Good lord. I didn't think it was possible at all for Cursive to get any better than they already were, but leave it to Tim Kasher and company to make me eat my words. Following up on 2000's highly successful [and incredibly rocking] "Cursive's Domestica" as well as The Good Life's [Tim's side project] "Novena On A Nocturn," this EP finds these boys from Omaha further exploring the dark side of life, love, and rock and roll.
After receiving critical success with "Domestica," where do you go next? "Sink To The Beat" is the band's diatribe against the competitive, sink-or-swim attitude of independent music and labels. With lyrics like "This unique approach to start an EP / intended to shock, create a mystique / a cheap strategy, a marketing scheme / building awareness for the next LP" [I could type out the whole song, but you get the picture], it really shows Tim Kasher's frustration with the music business. The song's angry melody climaxes with Tim screaming "Hit song / let it burst and bloom." It fucking rocks.
"The Great Decay" harkens back lyrically to their second album, "The Storms Of Early Summer," which focuses on the man-vs.world struggle. It's a really upbeat song musically, which is ironic since the lyrics leave no hope whatsoever. Gretta Cohn, the band's newest member, does a wonderful job of tying in her cello into all the songs on the EP, especially this one.
"Tall Tales, Telltales" finds semi-new guitarist Ted [ex-Lullaby For The Working Class] taking the mic for the first time for the whole song. It is a contrast with the previous song, having the same type of message -- man cannot beat the world -- but ending on an up note: "Hold on sailor, tighten the cables / steady the vessel / it's a good life if you don't weaken / hold on, hold on."

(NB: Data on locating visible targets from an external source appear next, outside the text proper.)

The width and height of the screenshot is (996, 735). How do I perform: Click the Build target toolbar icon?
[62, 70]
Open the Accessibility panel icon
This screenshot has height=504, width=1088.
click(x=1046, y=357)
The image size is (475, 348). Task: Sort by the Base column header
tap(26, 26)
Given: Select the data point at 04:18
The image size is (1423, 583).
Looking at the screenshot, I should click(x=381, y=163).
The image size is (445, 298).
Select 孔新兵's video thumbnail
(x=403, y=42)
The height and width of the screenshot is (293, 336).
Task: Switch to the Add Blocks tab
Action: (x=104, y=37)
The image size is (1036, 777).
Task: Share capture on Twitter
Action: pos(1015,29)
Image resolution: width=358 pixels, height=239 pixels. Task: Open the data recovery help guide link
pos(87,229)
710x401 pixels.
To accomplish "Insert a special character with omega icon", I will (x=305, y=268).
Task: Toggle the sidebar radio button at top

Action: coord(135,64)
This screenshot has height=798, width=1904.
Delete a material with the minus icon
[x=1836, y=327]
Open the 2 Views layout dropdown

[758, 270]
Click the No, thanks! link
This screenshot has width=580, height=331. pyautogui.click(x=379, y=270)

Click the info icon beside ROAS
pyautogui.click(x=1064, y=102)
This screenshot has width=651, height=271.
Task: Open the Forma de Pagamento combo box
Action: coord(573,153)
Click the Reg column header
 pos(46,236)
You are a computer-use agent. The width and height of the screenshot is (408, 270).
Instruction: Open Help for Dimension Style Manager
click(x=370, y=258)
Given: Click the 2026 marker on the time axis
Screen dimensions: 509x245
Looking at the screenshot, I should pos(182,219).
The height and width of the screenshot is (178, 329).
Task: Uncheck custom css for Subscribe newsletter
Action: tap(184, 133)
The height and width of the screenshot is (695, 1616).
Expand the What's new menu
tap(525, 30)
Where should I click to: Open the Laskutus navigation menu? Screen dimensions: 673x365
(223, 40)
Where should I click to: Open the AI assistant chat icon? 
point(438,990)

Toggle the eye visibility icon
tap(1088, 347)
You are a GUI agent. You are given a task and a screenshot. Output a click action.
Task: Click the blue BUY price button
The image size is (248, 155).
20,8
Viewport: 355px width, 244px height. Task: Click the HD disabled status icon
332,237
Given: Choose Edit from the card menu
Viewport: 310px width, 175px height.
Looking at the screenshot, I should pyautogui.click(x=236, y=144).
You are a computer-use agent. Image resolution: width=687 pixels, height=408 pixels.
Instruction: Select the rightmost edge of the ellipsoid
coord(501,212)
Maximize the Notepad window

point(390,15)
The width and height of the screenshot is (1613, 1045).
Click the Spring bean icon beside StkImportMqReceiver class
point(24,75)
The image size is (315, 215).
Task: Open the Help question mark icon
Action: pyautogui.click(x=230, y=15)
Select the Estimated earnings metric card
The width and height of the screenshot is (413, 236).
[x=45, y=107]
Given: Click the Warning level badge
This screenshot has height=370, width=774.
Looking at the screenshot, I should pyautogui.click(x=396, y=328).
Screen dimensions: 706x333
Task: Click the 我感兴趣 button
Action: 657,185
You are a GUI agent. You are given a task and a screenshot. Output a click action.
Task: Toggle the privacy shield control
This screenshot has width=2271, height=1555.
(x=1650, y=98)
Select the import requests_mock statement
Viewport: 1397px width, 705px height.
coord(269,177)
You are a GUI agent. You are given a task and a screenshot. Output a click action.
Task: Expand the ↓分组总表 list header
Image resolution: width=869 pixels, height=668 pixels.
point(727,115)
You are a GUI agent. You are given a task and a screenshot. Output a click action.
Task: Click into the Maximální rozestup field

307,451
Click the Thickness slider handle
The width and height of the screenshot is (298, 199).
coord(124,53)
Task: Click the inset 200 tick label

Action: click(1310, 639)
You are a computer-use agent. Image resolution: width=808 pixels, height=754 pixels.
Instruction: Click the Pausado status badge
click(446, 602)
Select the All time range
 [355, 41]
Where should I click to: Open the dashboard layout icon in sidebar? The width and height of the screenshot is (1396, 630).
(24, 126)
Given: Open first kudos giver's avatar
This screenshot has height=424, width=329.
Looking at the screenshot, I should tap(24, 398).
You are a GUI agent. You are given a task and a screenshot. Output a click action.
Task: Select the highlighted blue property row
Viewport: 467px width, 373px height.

The rock plows on with "Mothership, Mothership, Do You Read Me?" This song seems to be about loss and trying to find your way back to something you once had. I've always been amazed by Tim Kasher's ability to tell a story with his lyrics, and he doesn't fail me here. Again, the cello peeks in at some of the most hard rocking points, adding an entirely new dimension to the band's sound. The track concludes with a creepy distorted guitar, voice, and drum machine beat. I'm not quite sure what Tim is saying [as it's not printed in the lyrics] but he sounds upset about it.
The rock draws to a close with "Fairy Tales Tell Tales," a song that would have fit in perfectly among the songs of pain and divorce on "Cursive's Domestica." It rocks as hards as anything they have ever done.
While Cursive might be a bit disillusioned with the record industry on any level, as evidenced in the first song, this EP will do its job with no questions asked: it definitely will build awareness for the next LP, and will probably get even more people to buy their back catalogue. It's almost painful to think of music this good as a marketing tool, but when it comes to the brass tacks of it, that's what almost everything is. In any event, you will be doing yourself a great disservice if you do not pick up this release immediately. The band has taken the best parts of Cursive and The Good Life and ran with them. I assure you that they won't drop the ball.